Dariana Coelho disse...

Adorei!!! Seu medo só mudou de nome, está atualizado, mas ele continua lá, até você encontrar o próximo cachorro e ele voltar a gritar!!! :o))

Fernanda Sahira disse...

tb tenho medo, mas nao fobia, ja que amo os MEUS caes, mas acredite, a tatica do cachorreiro aqui, foi vestir as danadas(2) como ursinhos e entregar em uma caixinha, junto com um abaixo assinado das crianças falando que aceitando eles, estaria deixando de gastar anos de psiquiatra rsrsr, mas agora de cavalo...bahhhh transpiro, fico mole, passo mal so de chegar perto, ja refiz caminhos enormes, por causa da POSSIBILIDADE de chegar perto de um cavalo rsrrs

bjkas

otima semana

Fernanda

Alexandra Lopes Da Cunha disse...

já dei meus parabéns no FB e reforço aqui: muito bom!
bjs,

Anônimo disse...

Magali, eu nem sei como mas consegues traduzir meus sentimentos!
Meu filho de 5 anos, o Chico, tem fobia de cachorro e eu sofro junto com ele!
Eu tb tinha medo, mas no meu tempo cachorro ainda não era tratado como gente?!! Não existia essa quantidade de cachorros pelas ruas, supermercados, parques. Tinha cachorro cão de guarda e vira-lata solto pelas ruas.

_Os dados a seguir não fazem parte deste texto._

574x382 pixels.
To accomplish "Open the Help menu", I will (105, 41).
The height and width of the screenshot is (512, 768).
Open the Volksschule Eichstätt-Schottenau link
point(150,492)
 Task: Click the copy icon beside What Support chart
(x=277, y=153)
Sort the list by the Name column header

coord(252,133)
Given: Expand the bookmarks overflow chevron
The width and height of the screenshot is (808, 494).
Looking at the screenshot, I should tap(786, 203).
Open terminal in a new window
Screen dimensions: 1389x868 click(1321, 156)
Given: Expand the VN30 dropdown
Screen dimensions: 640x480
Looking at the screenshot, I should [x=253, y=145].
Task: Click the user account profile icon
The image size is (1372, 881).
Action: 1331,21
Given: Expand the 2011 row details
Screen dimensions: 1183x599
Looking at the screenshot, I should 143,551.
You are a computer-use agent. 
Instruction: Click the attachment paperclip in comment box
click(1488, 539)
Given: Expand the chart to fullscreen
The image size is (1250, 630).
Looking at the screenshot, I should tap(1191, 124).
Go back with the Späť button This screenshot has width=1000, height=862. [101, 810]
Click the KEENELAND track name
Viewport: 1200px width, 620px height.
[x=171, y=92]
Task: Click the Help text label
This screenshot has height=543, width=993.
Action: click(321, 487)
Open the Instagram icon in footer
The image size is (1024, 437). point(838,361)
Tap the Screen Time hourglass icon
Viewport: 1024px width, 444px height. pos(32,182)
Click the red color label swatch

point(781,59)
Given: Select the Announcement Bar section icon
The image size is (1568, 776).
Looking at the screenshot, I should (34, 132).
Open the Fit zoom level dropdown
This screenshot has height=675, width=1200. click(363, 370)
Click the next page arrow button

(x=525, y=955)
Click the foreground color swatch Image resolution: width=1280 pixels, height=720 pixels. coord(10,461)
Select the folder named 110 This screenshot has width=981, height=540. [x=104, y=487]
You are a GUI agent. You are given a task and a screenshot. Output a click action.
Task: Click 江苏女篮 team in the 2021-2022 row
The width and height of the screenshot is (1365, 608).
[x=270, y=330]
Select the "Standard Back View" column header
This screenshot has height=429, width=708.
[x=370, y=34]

Hoje, quem nõ gosta ou tem medo de cachorro parece E.T.!

mAS NÃO SABES o que aconteceu! Ao ler a tua cronica maravilhosa (que guardarei eternamente com muito carinho aqui em casa), resolvi ler e mostrar a figura para o Chico... o que aconteceu no Domingo??? Magica! ele passeou naquele sol maravilhoso sem ter medo algum de cachorros!!! Desfilou por salsichinhas, por cachorros brabos e grandes, soltos ou presos, e nada de medo! Sem palavras.
Eu perguntei? Chico, o que será que aconteceu? E ELE " Mãe, acho que deixei a fitinha do medo em casa"!
Obrigada por declarar a situação de muitos que estão contigo e ajudar os outros a nos entenderem e rspeitarem. Um grande beijo!

Milene disse...

Também adorei a troca do nome. Me sinto muito ridícula tendo medo de cachorros. O pior é que realmente gosto muito de cães. Só não consigo relaxar perto deles. Sinto que o corpo endurece e acaba me levando para outra direção. Mas sei que não me sentiria assim se o cão fosse meu.
Já o corredor do condomínio, apinhado de gatos, eu atravessaria numa ótima, sem receio nenhum, bem feliz hehehehe.
É bom ler algo assim como tu escrevestes, pois quem tem esse tipo de fobia se sente muito bobo, como se fosse um absurdo caso único.
Abçs e boa semana.

Fernanda Reali disse...

Eu já te disse mil vezes que eu gosto mais de cachorros do que de crianças, eu amoooo cachorros e queria ter uns 20, então poderia achar bobagem teu "medo", mas não acho. Sabe por quê? Porque eu sinto a mesma coisa em relação a aves.

Eu não chego perto de uma galinha, de um papagaio, de um pintinho amarelinho nem morrrta. Se tiver penas, eu paraliso.

Acho ridículo ter medo de cachorro, de galinha etc, mas só um bom terapeuta nos curaria. Não posso fazer terapia agora, então abafa o caso!